系统性表达： 提供在体研究 miR-106b 整体生物学功能的平台。
遗传稳定性： 建立稳定遗传的品系，保证实验可重复性。
因果关联强： 可明确观察到 miR-106b 过表达直接导致的表型变化。
对照设置： 实验必须严格设置同窝出生的野生型（WT）小鼠作为对照，以排除遗传背景和环境因素的影响。
品系特异性考虑： 不同首建鼠衍生的品系可能存在拷贝数或整合位点差异，导致表达水平和表型不完全一致。研究需标明所用具体品系（如 Tg(CAG-miR106b)#1）。
与敲除/敲低模型互补： 该过表达模型应与 miR-106b 敲除（KO）或条件性敲除（cKO）模型、反义寡核苷酸（ASO）或antagomir 介导的瞬时敲低模型结合使用，相互验证 miR-106b 的功能。

六、总结

成功构建并验证的系统性表达 miR-106b 转基因小鼠模型 Tg(CAG-miR106b)#X，是深入研究该 microRNA 在生理状态下的调控作用及其在肿瘤发生发展、免疫炎症、代谢稳态等重大病理过程中分子机制不可或缺的工具。该模型为探索 miR-106b 作为潜在疾病诊断标志物和治疗靶点奠定了坚实的临床前研究基础。后续研究应着重于揭示其在特定组织/细胞类型中的精确功能、上下游调控网络以及与微环境的相互作用。

关键术语说明：

microRNA-106b (miR-106b)： 一种重要的非编码小RNA，常在多种癌症中异常高表达，调控细胞增殖、凋亡、分化、迁移等过程。
转基因小鼠 (Transgenic Mouse)： 通过人工方法将外源基因（此处为 miR-106b前体序列）导入小鼠基因组并稳定遗传的实验动物。
首建鼠 (Founder)： 成功整合外源基因并能将其遗传给后代的首代小鼠。
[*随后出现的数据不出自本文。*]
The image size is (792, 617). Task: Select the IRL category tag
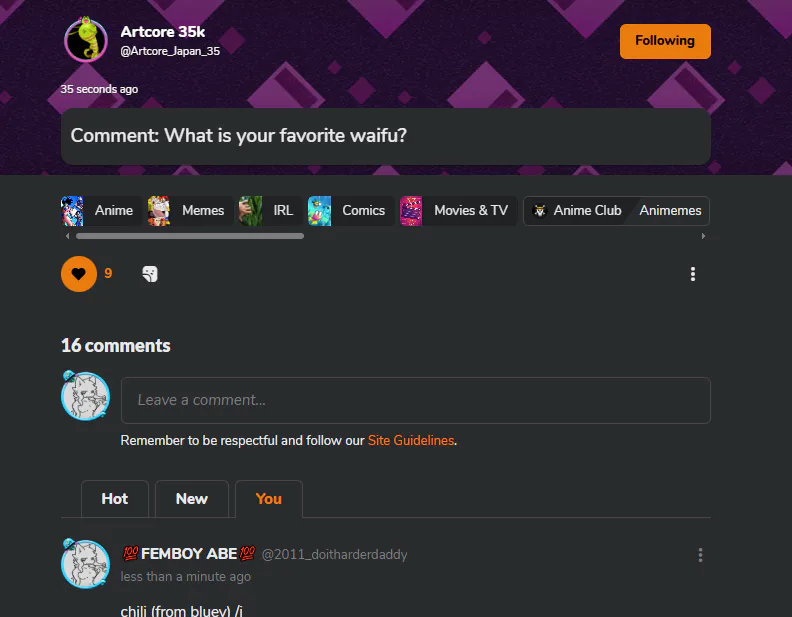point(270,211)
不同首建鼠因整合位点和拷贝数差异构成独立品系。
系统表达 (Systematic Expression)： 指外源基因在动物全身多种组织细胞中广泛表达，而非局限于特定器官或细胞类型。
qRT-PCR (Quantitative Real-Time PCR)： 实时定量逆转录聚合酶链反应，用于精确检测特定RNA分子（如miRNA、mRNA）的表达水平。
Western Blot： 蛋白质免疫印迹技术，用于检测特定蛋白质的表达水平及其修饰状态（如磷酸化）。
H&E染色 (Hematoxylin and Eosin Staining)： 苏木精-伊红染色，最常用的组织病理学染色方法，用于观察组织结构和细胞形态。
Tg(miR-106b)： 转基因小鼠的通用命名格式示例，“Tg”代表转基因（Transgene），括号内注明转基因类型或名称（此处为miR-106b）。#X代表具体首建鼠编号（如#1，#2）。